As a child I became aware that I had more than a disease or chronic illness. I understood that I had a disability because of my physical limitations that could not be cured. Adaptations like my motorized wheelchair and gadgets I can use to reach help me to live in a world not designed to meet my needs. But somewhere I crossed that line from illness into disability territory.

My experience is that disability often rests on how other people perceive me. For the most part I don’t feel disabled. I can go where I want (in my motorized wheelchair), work successfully, live independently (with adaptive equipment and an accessible home), and enjoy life in general with my husband. I am most reminded of my difference when I see it in the reactions of others, how they look at me or talk to me. Other times, it’s my illness that reminds me of my disability—a sharp pain, a persistent ache, a motion cut short by rheumatic joints or weakness.

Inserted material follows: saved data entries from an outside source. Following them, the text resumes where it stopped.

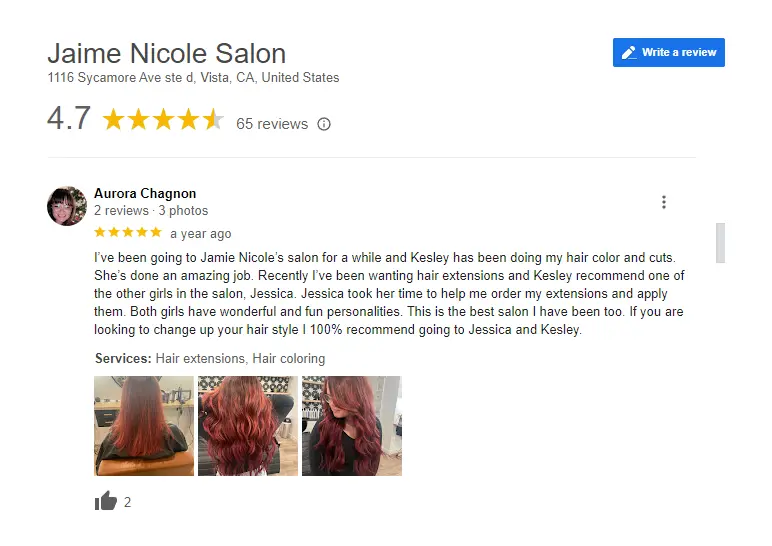
Task: Open Aurora Chagnon's profile picture
Action: (x=67, y=206)
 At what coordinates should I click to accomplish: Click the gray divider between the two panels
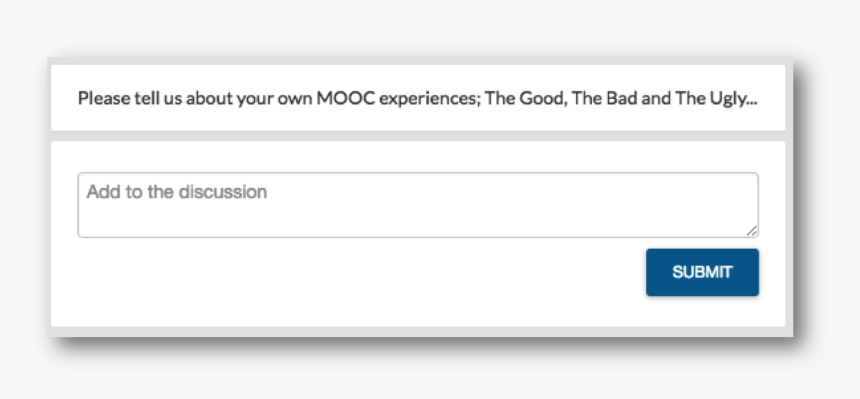click(418, 136)
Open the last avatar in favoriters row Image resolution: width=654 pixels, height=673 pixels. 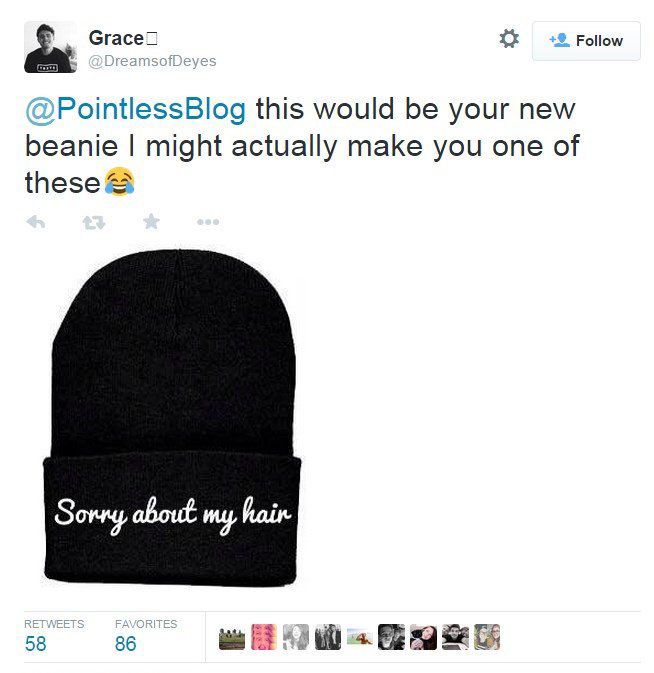coord(487,637)
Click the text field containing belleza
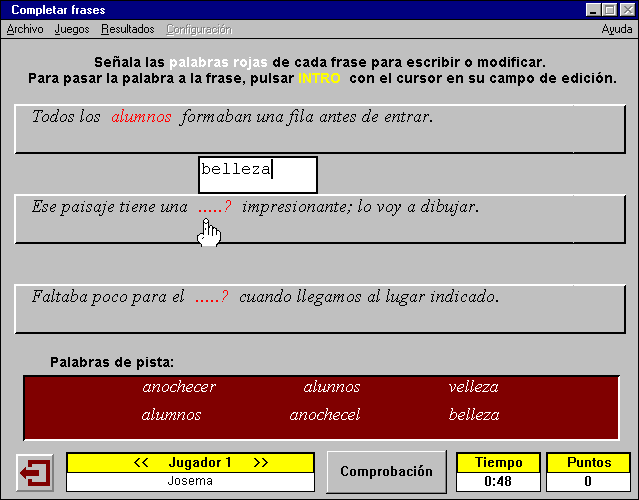The image size is (639, 500). (x=257, y=174)
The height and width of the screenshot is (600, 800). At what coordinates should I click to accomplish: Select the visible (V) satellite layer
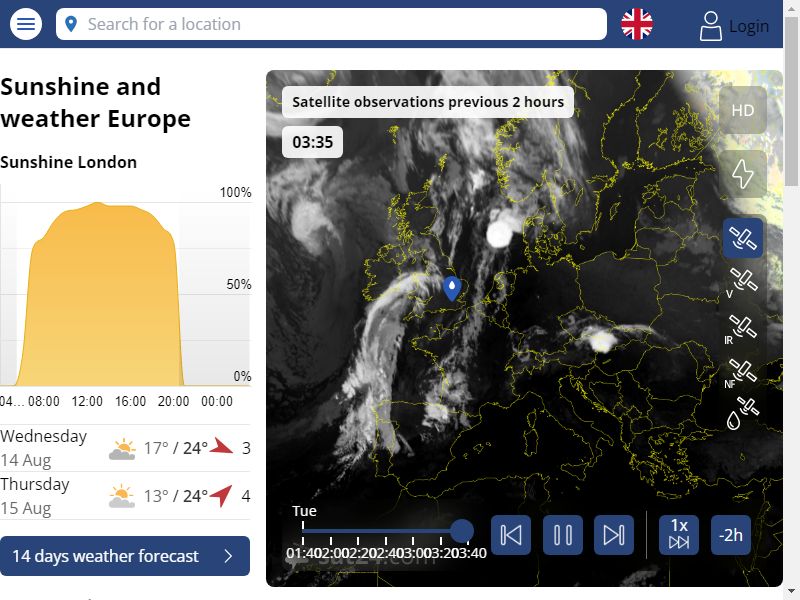(743, 281)

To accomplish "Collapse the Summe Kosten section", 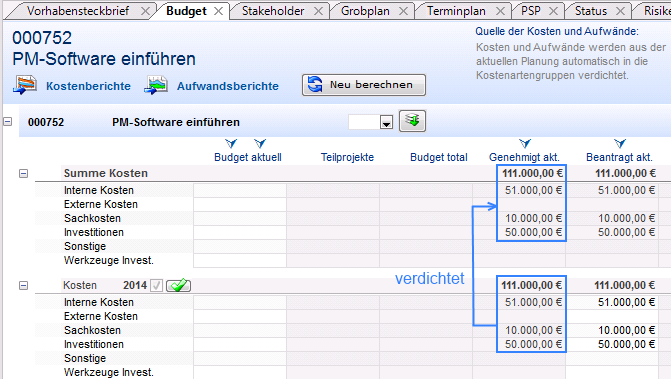I will coord(24,173).
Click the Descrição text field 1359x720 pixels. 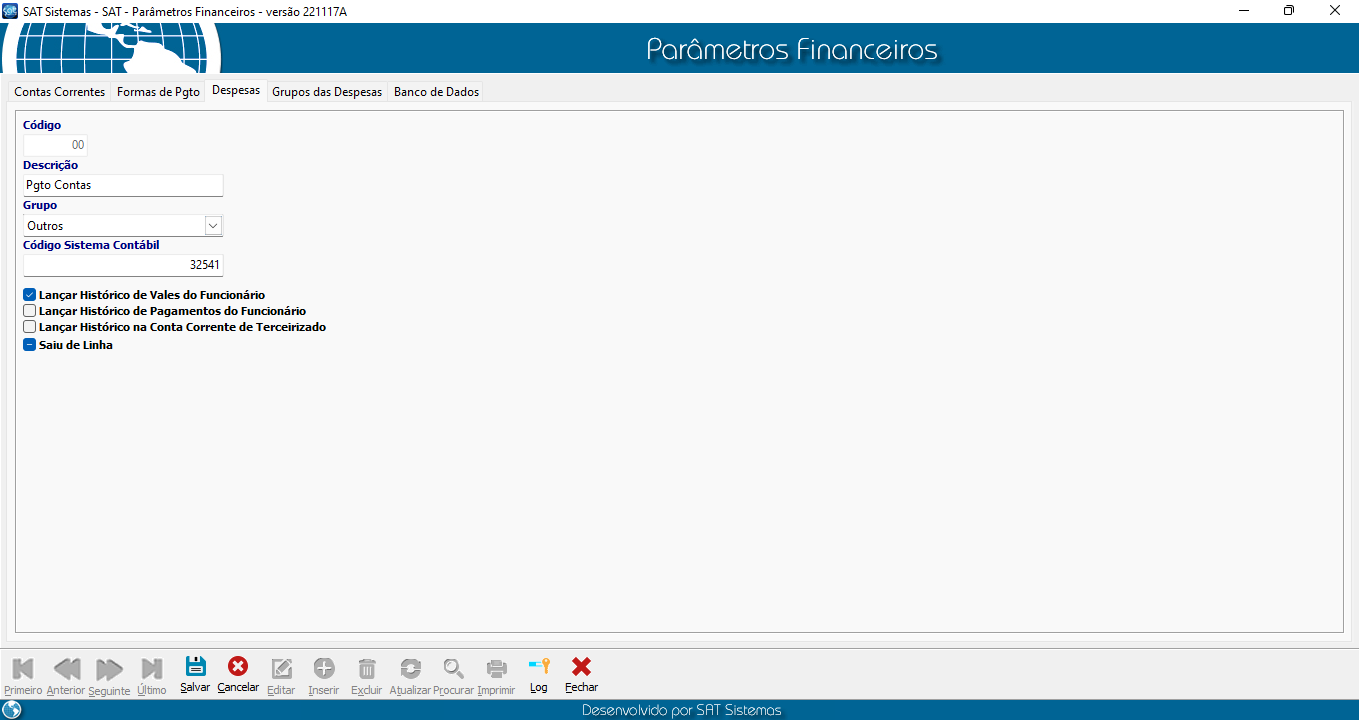tap(123, 185)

Out of necessity I’ve learned to cope both with my disease and disability. If I want to live a full life and participate in the world, I have to find a way to manage. And my parents were strong guides as I grew up because they didn’t expect anything less of me. I had to study, do chores, apply myself to college, find work and an apartment—all of it. They provided support, but most importantly they didn’t take no for an answer. RA or no, disability or no—the expectations were set.

RA caused my disability, but the two are inextricable now. In order to manage by disability, I also work on managing my disease. If I can minimize the progression of the disease, hopefully I can prevent any loss of my current strength and abilities. But this life also requires practicality. I can’t ignore my limitations and must get the adaptations and help I may need.

In some ways, it’s a double job to both live with a chronic illness and the damage or disability it causes. They play into each other and complicate life and treatment. Sometimes health providers seem so intimidated by my disability that I have to work hard to get their attention as a patient. And just because I am a patient, doesn’t mean that it’s my only identity in life.

I’ve worked hard to have a life beyond my illness and disability. It’s the richness of experience, connections with family and friends, that provide me purpose. This is why I at once identify as a person with an illness and disability, but don’t see these aspects as limiting factors to my life. Rather, it’s a part of my life experience that is integrated into who I am.

My hope for others with rheumatoid arthritis is that disability doesn’t have to become inevitable, that treatment can halt the disease. But if you do suffer a loss of abilities, know that you can adapt, endure and continue to enjoy a fruitful life.